GaussianStyle: Gaussian Head Avatar via StyleGAN
Pinxin Liu, Luchuan Song, Daoan Zhang, Hang Hua, Yunlong Tang, Huaijin Tu, Jiebo Luo, Chenliang Xu
TL;DR
GaussianStyle addresses the challenge of producing high-fidelity, editable head avatars from monocular video by overcoming fixed-canonical-coordinate limitations that cause over-smoothing in dynamic head modeling. It fuses 3D Gaussian Splatting with StyleGAN through a temporal-aware Triplane-Gaussian representation, attention-based deformation, and a multi-stage training pipeline that maps volumetric features into StyleGAN latent space. The approach yields state-of-the-art results in portrait reenactment, novel-view synthesis, and 3D editing, while maintaining inference speeds above 30 FPS. This combination enables high-detail rendering with controllable expressions and poses directly from monocular input, making it practical for real-time avatar applications.
Abstract
Existing methods like Neural Radiation Fields (NeRF) and 3D Gaussian Splatting (3DGS) have made significant strides in facial attribute control such as facial animation and components editing, yet they struggle with fine-grained representation and scalability in dynamic head modeling.

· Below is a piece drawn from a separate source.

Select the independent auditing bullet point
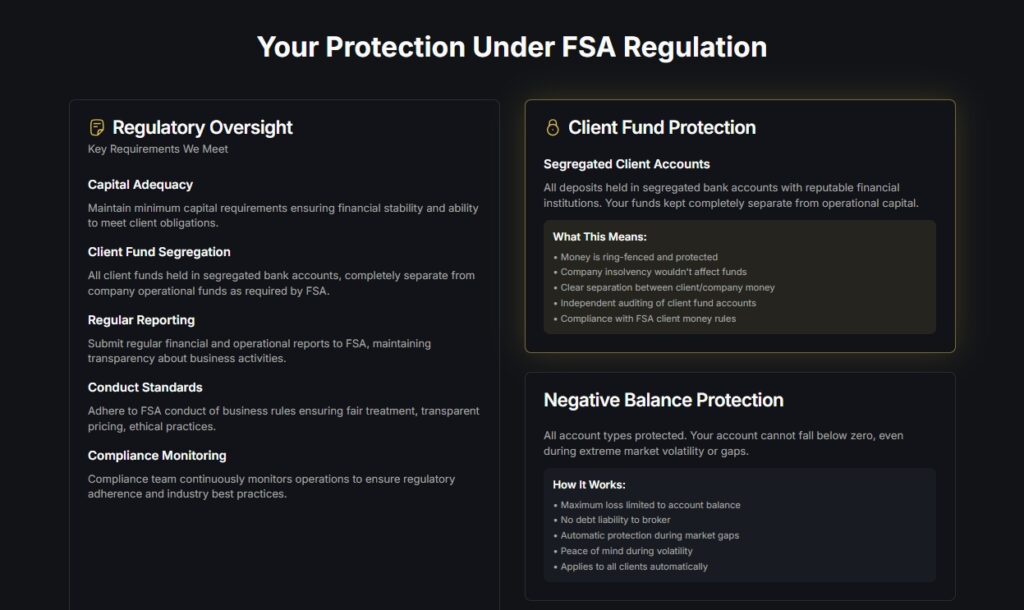click(x=658, y=303)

To address these limitations, we propose GaussianStyle, a novel framework that integrates the volumetric strengths of 3DGS with the powerful implicit representation of StyleGAN. The GaussianStyle preserves structural information, such as expressions and poses, using Gaussian points, while projecting the implicit volumetric representation into StyleGAN to capture high-frequency details and mitigate the over-smoothing commonly observed in neural texture rendering. Experimental outcomes indicate that our method achieves state-of-the-art performance in reenactment, novel view synthesis, and animation.